I took the mostly unsmoked cheroot I’d just had time to light when they showed up, took it from behind my ear, lit it, inhaled. For a second the three of us stood in the shade and looked at the mountain, the sage hills beneath it flushing pale green with last night’s downpour.
“How about New Mexico?” I said.
His head came up sharply.
“You planning on going there?”
“I have a commission in Santa Fe. A portrait.”
He chewed that over. Let out a breath.
“I can’t keep you from going anywhere. But do me a favor: call me and tell me where you are. I’ve got your cell too. Better if we can get this whole business cleared up and I can keep you posted.”
“Right,” I said.
He handed us both a card. Turned to Sofia who was expressionless.
“Would you come down to the office and make a statement? Say tomorrow morning?”
She turned her face up square on to his.
“No,” she said.
He recoiled, as if struck and trying not to show it.
“No?”
“Unh unh. He was with me all night and that’s all I’ve got to say. We fucked twice. Once pretty fast, slept. Spooned. You know?”
He blinked at her.
“Then we both woke up and fucked once really slow and long. I had two orgasms. I mean two more. That hasn’t happened in a while. Then we were exhausted, wrung out, just drugged kind of, the way the sweat, the musk of sex, the fatigue it just takes you out. All tangled up in each other’s arms. Then we woke up because some assholes were knocking on the door. That’s my statement.”
She handed back his card and walked back into the house.
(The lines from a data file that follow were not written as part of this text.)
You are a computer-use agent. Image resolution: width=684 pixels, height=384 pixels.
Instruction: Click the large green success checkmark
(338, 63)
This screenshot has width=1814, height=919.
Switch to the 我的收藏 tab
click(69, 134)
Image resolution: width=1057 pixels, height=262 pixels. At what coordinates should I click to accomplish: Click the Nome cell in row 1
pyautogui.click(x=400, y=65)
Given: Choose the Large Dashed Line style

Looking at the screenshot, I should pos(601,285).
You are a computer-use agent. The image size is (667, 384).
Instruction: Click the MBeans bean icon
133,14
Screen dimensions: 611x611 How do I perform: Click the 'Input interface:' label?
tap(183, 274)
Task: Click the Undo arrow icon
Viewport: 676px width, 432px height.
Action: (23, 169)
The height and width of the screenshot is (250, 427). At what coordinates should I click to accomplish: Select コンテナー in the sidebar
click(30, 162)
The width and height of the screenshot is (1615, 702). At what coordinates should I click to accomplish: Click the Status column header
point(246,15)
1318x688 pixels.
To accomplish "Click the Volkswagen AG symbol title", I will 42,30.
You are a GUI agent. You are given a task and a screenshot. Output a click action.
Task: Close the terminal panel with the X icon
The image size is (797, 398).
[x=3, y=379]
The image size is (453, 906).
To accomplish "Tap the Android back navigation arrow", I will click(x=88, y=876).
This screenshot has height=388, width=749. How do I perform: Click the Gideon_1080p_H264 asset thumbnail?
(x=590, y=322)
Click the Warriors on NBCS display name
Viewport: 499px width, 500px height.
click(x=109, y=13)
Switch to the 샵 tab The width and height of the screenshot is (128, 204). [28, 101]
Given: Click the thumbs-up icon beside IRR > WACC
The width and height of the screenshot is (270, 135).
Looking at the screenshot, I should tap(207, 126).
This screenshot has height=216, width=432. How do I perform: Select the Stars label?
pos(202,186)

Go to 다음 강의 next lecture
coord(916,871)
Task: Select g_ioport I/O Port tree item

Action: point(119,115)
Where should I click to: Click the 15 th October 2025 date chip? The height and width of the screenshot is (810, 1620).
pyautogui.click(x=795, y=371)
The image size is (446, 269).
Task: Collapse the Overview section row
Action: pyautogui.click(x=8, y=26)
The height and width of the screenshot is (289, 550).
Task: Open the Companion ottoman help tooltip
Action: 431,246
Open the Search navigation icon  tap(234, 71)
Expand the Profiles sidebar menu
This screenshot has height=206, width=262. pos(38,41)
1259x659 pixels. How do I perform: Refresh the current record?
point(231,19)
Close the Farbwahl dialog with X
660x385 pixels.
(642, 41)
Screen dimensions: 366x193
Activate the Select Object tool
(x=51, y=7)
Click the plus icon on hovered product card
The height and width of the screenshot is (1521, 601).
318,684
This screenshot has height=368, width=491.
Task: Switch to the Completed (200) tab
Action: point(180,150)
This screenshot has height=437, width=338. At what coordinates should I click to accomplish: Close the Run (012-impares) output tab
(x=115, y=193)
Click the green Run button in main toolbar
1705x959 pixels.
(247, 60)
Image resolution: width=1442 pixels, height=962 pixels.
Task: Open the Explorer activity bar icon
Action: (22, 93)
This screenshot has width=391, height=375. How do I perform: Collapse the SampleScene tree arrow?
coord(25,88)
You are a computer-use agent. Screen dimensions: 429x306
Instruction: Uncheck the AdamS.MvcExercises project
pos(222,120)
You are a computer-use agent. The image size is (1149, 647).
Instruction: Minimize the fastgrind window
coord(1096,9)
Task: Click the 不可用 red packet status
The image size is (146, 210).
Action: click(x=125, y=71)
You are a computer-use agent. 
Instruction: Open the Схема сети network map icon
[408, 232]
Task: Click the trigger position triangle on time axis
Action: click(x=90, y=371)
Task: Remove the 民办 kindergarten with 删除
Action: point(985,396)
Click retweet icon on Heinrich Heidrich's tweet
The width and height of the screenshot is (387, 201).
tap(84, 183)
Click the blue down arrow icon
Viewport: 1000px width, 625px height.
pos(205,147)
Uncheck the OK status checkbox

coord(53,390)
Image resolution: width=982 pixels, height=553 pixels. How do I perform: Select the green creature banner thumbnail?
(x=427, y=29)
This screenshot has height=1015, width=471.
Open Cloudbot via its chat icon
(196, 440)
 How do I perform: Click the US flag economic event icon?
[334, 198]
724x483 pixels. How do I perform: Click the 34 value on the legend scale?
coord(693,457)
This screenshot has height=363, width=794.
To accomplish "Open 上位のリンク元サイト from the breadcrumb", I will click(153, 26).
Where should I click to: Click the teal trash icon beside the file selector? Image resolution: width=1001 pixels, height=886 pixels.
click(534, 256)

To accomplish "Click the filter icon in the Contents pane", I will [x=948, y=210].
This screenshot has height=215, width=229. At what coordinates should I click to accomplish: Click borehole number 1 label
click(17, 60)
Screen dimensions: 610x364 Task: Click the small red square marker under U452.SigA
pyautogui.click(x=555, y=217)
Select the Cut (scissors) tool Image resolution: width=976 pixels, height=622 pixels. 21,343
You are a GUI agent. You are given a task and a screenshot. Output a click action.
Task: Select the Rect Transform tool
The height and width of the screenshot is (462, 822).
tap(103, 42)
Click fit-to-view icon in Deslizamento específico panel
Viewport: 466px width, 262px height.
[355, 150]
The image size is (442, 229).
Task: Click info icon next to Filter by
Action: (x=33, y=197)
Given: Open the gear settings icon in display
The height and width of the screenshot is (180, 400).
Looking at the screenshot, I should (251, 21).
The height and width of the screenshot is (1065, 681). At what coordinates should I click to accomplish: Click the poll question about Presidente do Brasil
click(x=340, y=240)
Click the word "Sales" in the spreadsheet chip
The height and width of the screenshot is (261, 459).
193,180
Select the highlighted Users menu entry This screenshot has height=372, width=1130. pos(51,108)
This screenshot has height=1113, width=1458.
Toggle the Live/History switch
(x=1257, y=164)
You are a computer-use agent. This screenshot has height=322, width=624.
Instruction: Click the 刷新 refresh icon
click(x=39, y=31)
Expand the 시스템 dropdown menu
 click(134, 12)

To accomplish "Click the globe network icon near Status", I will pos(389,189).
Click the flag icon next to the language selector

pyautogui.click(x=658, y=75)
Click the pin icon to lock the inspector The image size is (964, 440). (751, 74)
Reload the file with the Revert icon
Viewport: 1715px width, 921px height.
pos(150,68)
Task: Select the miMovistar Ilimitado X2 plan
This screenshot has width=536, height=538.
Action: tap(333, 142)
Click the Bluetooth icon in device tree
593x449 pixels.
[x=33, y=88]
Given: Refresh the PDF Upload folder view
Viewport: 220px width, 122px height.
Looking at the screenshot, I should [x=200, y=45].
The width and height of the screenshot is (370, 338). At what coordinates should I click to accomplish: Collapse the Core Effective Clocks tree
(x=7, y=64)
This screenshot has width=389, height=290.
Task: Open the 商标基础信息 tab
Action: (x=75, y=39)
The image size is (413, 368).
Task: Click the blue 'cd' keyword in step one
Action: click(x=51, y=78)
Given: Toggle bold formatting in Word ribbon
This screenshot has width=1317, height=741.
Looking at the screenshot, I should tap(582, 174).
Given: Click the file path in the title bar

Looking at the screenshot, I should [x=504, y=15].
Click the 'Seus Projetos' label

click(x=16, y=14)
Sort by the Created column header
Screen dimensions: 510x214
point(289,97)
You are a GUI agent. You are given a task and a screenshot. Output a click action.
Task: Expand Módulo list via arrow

That evening I tried a new fishing spot, the one I’d heard about for years, the stretch where the Gunnison emerges from its gorge. I was agitated and I wanted to fish and I had to buy new gear anyway, a whole new set, thanks to Sport. And down there, right at the confluence of the North Fork and the main river, there’s an outfitter’s base with a full fly shop. It’s called Pleasure Park which sounds like an adult theme-o-rama. I drove through Hotchkiss, just a row of false fronted shops and a cowboy bar lining the county highway, crossed a deeply shaded creek, climbed a couple of switchbacks up onto the prettiest mesa, a high bench of orchards and green fields overlooking the West Elks and away south the hazy and high snow peaks of the San Juans. Say what you want about Santa Fe and Taos and the clean light, they didn’t have this. Kind of washed the dirt off me, just seeing it. I don’t know if truth is beauty or not but I have always put my stock in beauty every time, the real thing, the one that comes with cold rain and hard stories, and I had never seen a place like this.
And then the road dropped down to the railroad tracks thump thump and it was all desert out ahead, a hundred miles of rolling saltbush westward, and I took the turnoff on my left, south, and wound down to the river.